START TASK MATERIAL

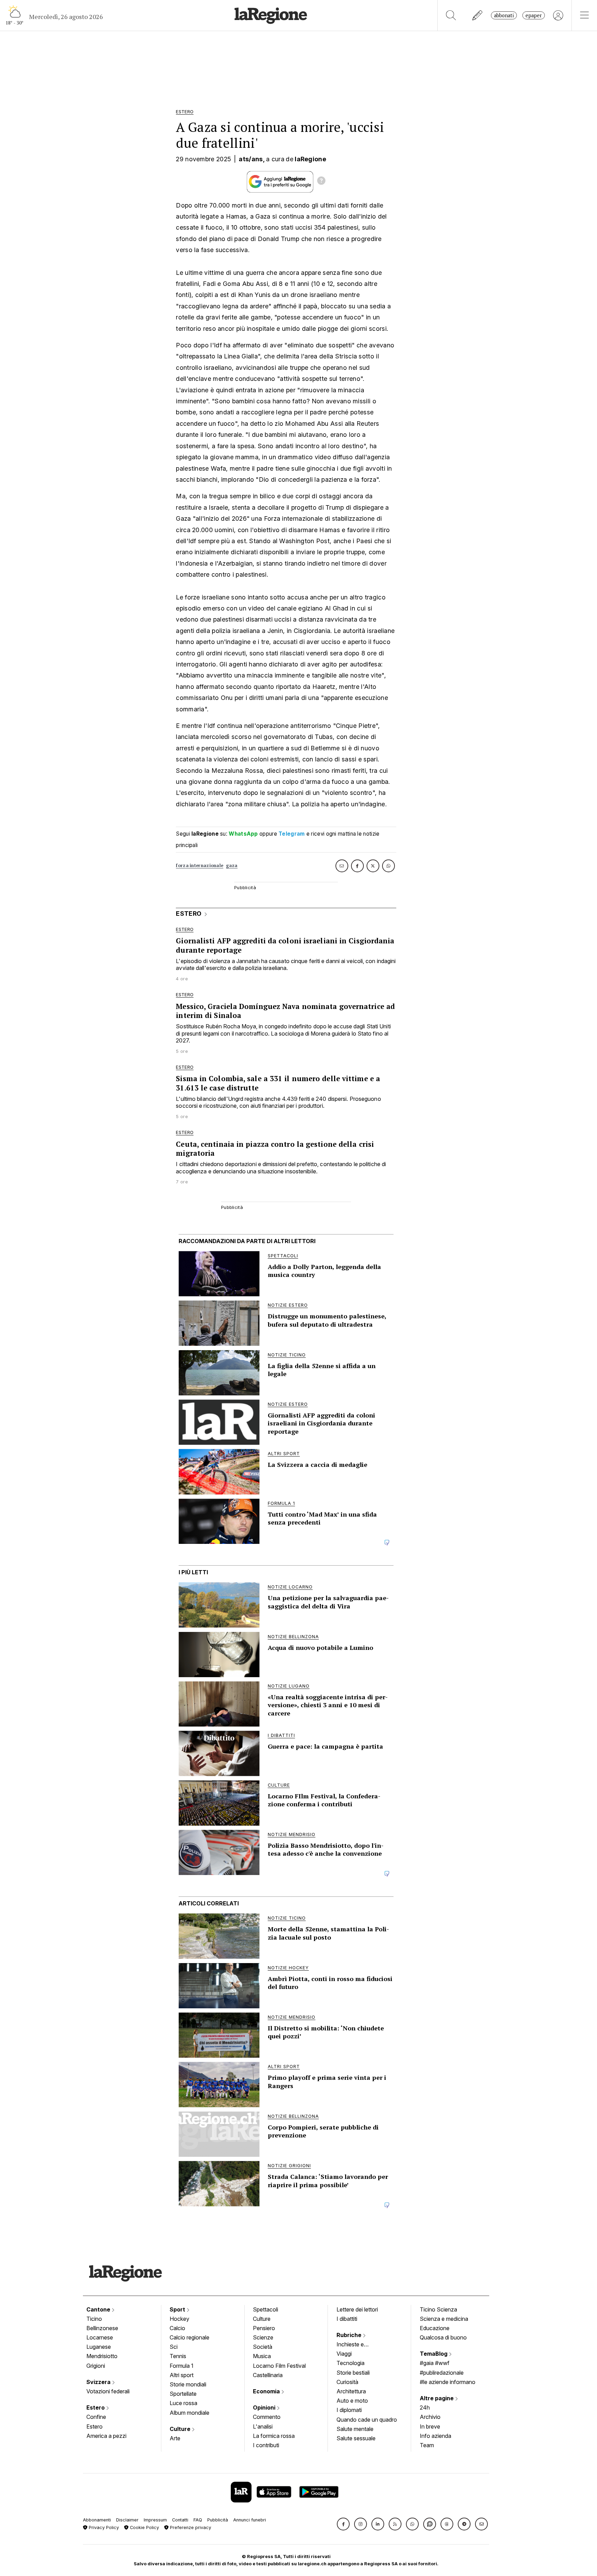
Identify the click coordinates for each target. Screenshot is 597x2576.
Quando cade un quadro (367, 2419)
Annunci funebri (249, 2519)
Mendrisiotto (101, 2356)
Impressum (155, 2519)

END TASK MATERIAL

- [TASK DESCRIPTION]: If any image appears in the entries, omit it and return the rest verbatim.

- [RESPONSE AREA]:
Identify the click coordinates for each target. Screenshot is 597x2576.
Quando cade un quadro (367, 2419)
Annunci funebri (249, 2519)
Mendrisiotto (101, 2356)
Impressum (155, 2519)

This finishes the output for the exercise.